Professor Ratuva was recognised with an Advancing Sustainability Award from UC this week for his leadership on the interdisciplinary Pacific Ocean and Climate Crisis Assessment (POCCA) Research Project, a partnership with the University of the South Pacific, funded by New Zealand’s Ministry of Foreign Affairs and Trade. The pioneering study covers 16 countries in the Pacific region, gives voice to Pacific Indigenous knowledge systems and seeks to harmonise these with scientific approaches to advise on climate change adaptations.

 

SDG 13 Sustainable Development Goal (SDG) 13: Climate Action

Director of UC’s Macmillan Brown Centre for Pacific Studies, Professor Ratuva is a multidisciplinary researcher and a prolific author, who has previously won the Royal Society of New Zealand – Te Apārangi 2020 Metge Medal (the country’s highest award in social science research excellence) and UC’s 2019 Research Medal.

As well as serving the world with impactful research, Professor Ratuva’s collective approach spans disciplines and benefits both postgraduate students and academic researchers.

“Our research staff and our scholars are part of the same intellectual space; we want to create an inclusive and equitable environment for research. So we call our PhD students ‘research scholars’, because, as I tell them all the time, the PhD is not a course, it’s a culture, it’s an exploratory journey that one goes through.”

POCCA presents research opportunities that a more conventional PhD might not, he says.

“It’s not just the conventional academic skills of researching and writing they gain.

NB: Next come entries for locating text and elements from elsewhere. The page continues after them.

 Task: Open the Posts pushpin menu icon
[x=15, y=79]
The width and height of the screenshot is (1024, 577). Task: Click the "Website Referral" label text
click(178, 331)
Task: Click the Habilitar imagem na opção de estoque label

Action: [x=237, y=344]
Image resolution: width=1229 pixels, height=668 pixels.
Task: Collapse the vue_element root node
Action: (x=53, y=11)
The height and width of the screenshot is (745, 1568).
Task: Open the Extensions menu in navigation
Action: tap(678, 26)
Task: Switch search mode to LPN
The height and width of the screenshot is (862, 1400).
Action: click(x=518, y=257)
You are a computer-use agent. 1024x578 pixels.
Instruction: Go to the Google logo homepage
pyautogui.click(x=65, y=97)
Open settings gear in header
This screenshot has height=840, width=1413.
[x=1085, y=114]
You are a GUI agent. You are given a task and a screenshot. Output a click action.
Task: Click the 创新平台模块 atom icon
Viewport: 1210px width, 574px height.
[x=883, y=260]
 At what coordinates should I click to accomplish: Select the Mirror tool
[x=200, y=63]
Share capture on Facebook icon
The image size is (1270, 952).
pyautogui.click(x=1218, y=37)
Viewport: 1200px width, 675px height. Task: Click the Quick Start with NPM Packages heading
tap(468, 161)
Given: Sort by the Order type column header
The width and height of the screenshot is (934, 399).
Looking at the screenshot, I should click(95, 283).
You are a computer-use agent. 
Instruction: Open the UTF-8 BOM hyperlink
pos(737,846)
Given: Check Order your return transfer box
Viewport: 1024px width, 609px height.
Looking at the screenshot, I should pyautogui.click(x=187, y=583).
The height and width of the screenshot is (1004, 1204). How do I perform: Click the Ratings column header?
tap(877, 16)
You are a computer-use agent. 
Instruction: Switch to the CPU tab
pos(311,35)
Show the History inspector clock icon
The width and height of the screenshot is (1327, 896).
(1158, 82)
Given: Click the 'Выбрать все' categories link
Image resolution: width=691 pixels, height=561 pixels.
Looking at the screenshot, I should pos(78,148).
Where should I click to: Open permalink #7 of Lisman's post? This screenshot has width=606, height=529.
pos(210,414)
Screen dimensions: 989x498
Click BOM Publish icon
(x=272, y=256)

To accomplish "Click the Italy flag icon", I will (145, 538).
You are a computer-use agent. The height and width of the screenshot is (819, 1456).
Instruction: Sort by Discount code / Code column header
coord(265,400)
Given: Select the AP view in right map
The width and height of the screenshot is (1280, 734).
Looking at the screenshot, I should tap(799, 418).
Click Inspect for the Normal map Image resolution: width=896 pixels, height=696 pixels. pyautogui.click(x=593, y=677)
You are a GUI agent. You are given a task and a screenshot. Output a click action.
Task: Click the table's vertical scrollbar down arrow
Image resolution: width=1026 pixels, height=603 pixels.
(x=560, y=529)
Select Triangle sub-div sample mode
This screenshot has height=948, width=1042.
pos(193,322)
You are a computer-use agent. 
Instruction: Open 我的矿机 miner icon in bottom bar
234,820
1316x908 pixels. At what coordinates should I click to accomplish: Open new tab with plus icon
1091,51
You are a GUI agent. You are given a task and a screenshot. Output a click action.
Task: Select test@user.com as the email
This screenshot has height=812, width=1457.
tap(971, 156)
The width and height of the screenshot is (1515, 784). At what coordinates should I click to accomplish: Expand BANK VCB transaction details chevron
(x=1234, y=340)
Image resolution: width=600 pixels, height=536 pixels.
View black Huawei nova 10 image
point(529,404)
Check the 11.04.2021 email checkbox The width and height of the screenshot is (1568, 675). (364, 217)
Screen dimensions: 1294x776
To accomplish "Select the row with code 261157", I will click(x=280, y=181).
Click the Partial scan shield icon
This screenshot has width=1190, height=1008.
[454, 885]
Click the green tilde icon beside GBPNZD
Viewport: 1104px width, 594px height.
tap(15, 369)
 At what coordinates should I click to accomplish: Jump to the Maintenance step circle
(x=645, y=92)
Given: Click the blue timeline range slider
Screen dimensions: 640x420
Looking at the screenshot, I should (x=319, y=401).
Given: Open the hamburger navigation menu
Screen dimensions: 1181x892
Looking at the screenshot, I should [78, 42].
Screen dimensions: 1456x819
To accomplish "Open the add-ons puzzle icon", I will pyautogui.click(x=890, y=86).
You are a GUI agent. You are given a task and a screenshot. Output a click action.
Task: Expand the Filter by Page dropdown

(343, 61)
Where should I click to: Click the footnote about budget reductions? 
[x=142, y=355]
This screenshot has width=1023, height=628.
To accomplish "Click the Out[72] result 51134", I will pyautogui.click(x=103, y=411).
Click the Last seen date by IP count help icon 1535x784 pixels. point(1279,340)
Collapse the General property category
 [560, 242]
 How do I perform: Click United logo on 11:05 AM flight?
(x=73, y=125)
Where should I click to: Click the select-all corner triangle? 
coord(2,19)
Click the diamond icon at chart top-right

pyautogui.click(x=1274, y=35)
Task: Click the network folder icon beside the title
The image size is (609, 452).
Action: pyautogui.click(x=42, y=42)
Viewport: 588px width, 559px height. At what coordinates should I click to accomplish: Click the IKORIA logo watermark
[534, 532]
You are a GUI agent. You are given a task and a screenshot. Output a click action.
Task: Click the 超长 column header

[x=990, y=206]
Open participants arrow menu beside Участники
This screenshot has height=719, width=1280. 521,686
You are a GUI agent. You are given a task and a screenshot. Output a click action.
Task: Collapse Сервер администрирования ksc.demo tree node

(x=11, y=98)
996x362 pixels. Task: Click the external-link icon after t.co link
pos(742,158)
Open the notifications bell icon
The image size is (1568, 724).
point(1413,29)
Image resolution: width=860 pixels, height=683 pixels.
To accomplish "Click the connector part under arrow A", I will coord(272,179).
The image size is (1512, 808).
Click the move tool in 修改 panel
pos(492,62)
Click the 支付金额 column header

All their fieldwork is enriched by connections with projects such as POCCA, which is huge, so they develop and benefit from networks, and they feel empowered by the synergy created through the connections with international scholars. We contract the PhD scholars as research assistants as well as part of the authors’ teams, so they benefit in terms of sustainability of their studies as well.”

Scholars from around the world are eager to study with Professor Ratuva and to be involved in multidisciplinary projects which positively impact people’s lives in the Pacific. The current collective of PhDs span Pacific, Kiwi and international scholars, Professor Ratuva says, including “one from Japan who just graduated, the Philippines, United States, Europe, Africa, Vietnam, and I keep receiving requests to come here from all over the world”.

Pacific leaders at COP27 won their three-decade-long fight for recognition and payment for loss and damages caused by global emissions from wealthy countries. The region is already experiencing effects of climate change from rising sea levels, warming seas and more severe storms.

However Pacific communities are also resilient and adaptable, Professor Ratuva says, including drawing on traditional methods of building and food gathering. This will be explored in the POCCA project, capturing valuable data that will facilitate Pacific representation at international forums. The project is on track to publish a 100,000-word report and a book as well as produce the largest database on climate in the Pacific in 2024.